(Stored items):
______________________________

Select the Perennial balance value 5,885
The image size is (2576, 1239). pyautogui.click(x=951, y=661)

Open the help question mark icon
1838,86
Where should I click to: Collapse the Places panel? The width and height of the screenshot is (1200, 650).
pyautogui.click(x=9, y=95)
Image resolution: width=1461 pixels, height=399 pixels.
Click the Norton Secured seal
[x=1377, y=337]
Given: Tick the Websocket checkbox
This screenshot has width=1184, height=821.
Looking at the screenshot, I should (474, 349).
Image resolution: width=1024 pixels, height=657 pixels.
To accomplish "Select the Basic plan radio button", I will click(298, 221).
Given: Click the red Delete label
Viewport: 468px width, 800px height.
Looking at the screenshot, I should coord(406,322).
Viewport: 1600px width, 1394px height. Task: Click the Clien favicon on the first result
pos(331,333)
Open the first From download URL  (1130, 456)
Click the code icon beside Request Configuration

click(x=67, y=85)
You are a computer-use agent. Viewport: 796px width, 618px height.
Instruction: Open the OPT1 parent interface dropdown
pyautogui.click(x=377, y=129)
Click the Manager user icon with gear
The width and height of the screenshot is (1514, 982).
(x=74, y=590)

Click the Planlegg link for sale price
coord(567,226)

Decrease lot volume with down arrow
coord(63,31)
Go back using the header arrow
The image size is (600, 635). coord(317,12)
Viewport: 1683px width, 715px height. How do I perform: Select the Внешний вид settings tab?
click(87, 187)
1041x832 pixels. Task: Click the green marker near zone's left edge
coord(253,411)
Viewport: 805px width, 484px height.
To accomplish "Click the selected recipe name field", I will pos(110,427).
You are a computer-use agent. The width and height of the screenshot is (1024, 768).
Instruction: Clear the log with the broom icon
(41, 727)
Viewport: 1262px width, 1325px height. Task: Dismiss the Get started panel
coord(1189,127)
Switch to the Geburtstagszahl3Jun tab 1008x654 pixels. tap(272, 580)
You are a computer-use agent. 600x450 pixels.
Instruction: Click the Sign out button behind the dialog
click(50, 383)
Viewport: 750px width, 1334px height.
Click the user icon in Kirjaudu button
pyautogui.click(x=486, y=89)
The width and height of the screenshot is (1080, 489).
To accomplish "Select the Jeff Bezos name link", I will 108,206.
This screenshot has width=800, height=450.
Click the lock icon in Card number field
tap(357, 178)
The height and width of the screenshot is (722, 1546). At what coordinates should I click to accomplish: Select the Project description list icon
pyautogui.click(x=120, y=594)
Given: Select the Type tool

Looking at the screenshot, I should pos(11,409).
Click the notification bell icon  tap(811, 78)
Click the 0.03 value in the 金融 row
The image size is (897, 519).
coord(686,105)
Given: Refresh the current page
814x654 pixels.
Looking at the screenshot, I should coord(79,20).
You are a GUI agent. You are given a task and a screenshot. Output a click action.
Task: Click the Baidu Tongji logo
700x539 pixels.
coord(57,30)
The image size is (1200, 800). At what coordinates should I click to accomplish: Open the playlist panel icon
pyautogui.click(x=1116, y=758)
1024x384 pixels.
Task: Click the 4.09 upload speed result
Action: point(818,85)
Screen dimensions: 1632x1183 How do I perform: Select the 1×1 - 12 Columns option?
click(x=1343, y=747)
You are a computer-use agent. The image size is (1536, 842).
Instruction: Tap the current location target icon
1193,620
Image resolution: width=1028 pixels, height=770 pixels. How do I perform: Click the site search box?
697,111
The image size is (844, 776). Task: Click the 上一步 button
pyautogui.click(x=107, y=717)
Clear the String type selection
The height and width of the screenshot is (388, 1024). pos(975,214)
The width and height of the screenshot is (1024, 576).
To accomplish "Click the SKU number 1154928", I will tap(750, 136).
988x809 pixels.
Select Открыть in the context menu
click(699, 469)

______________________________

(Your goal): Copy out every line of the listing above without changing anything.

(Full response):
Select the Perennial balance value 5,885
The image size is (2576, 1239). pyautogui.click(x=951, y=661)

Open the help question mark icon
1838,86
Where should I click to: Collapse the Places panel? The width and height of the screenshot is (1200, 650).
pyautogui.click(x=9, y=95)
Image resolution: width=1461 pixels, height=399 pixels.
Click the Norton Secured seal
[x=1377, y=337]
Given: Tick the Websocket checkbox
This screenshot has width=1184, height=821.
Looking at the screenshot, I should (474, 349).
Image resolution: width=1024 pixels, height=657 pixels.
To accomplish "Select the Basic plan radio button", I will click(298, 221).
Given: Click the red Delete label
Viewport: 468px width, 800px height.
Looking at the screenshot, I should coord(406,322).
Viewport: 1600px width, 1394px height. Task: Click the Clien favicon on the first result
pos(331,333)
Open the first From download URL  (1130, 456)
Click the code icon beside Request Configuration

click(x=67, y=85)
You are a computer-use agent. Viewport: 796px width, 618px height.
Instruction: Open the OPT1 parent interface dropdown
pyautogui.click(x=377, y=129)
Click the Manager user icon with gear
The width and height of the screenshot is (1514, 982).
(x=74, y=590)

Click the Planlegg link for sale price
coord(567,226)

Decrease lot volume with down arrow
coord(63,31)
Go back using the header arrow
The image size is (600, 635). coord(317,12)
Viewport: 1683px width, 715px height. How do I perform: Select the Внешний вид settings tab?
click(87, 187)
1041x832 pixels. Task: Click the green marker near zone's left edge
coord(253,411)
Viewport: 805px width, 484px height.
To accomplish "Click the selected recipe name field", I will pos(110,427).
You are a computer-use agent. The width and height of the screenshot is (1024, 768).
Instruction: Clear the log with the broom icon
(41, 727)
Viewport: 1262px width, 1325px height. Task: Dismiss the Get started panel
coord(1189,127)
Switch to the Geburtstagszahl3Jun tab 1008x654 pixels. tap(272, 580)
You are a computer-use agent. 600x450 pixels.
Instruction: Click the Sign out button behind the dialog
click(50, 383)
Viewport: 750px width, 1334px height.
Click the user icon in Kirjaudu button
pyautogui.click(x=486, y=89)
The width and height of the screenshot is (1080, 489).
To accomplish "Select the Jeff Bezos name link", I will 108,206.
This screenshot has width=800, height=450.
Click the lock icon in Card number field
tap(357, 178)
The height and width of the screenshot is (722, 1546). At what coordinates should I click to accomplish: Select the Project description list icon
pyautogui.click(x=120, y=594)
Given: Select the Type tool

Looking at the screenshot, I should pos(11,409).
Click the notification bell icon  tap(811, 78)
Click the 0.03 value in the 金融 row
The image size is (897, 519).
coord(686,105)
Given: Refresh the current page
814x654 pixels.
Looking at the screenshot, I should coord(79,20).
You are a GUI agent. You are given a task and a screenshot. Output a click action.
Task: Click the Baidu Tongji logo
700x539 pixels.
coord(57,30)
The image size is (1200, 800). At what coordinates should I click to accomplish: Open the playlist panel icon
pyautogui.click(x=1116, y=758)
1024x384 pixels.
Task: Click the 4.09 upload speed result
Action: point(818,85)
Screen dimensions: 1632x1183 How do I perform: Select the 1×1 - 12 Columns option?
click(x=1343, y=747)
You are a computer-use agent. The image size is (1536, 842).
Instruction: Tap the current location target icon
1193,620
Image resolution: width=1028 pixels, height=770 pixels. How do I perform: Click the site search box?
697,111
The image size is (844, 776). Task: Click the 上一步 button
pyautogui.click(x=107, y=717)
Clear the String type selection
The height and width of the screenshot is (388, 1024). pos(975,214)
The width and height of the screenshot is (1024, 576).
To accomplish "Click the SKU number 1154928", I will tap(750, 136).
988x809 pixels.
Select Открыть in the context menu
click(699, 469)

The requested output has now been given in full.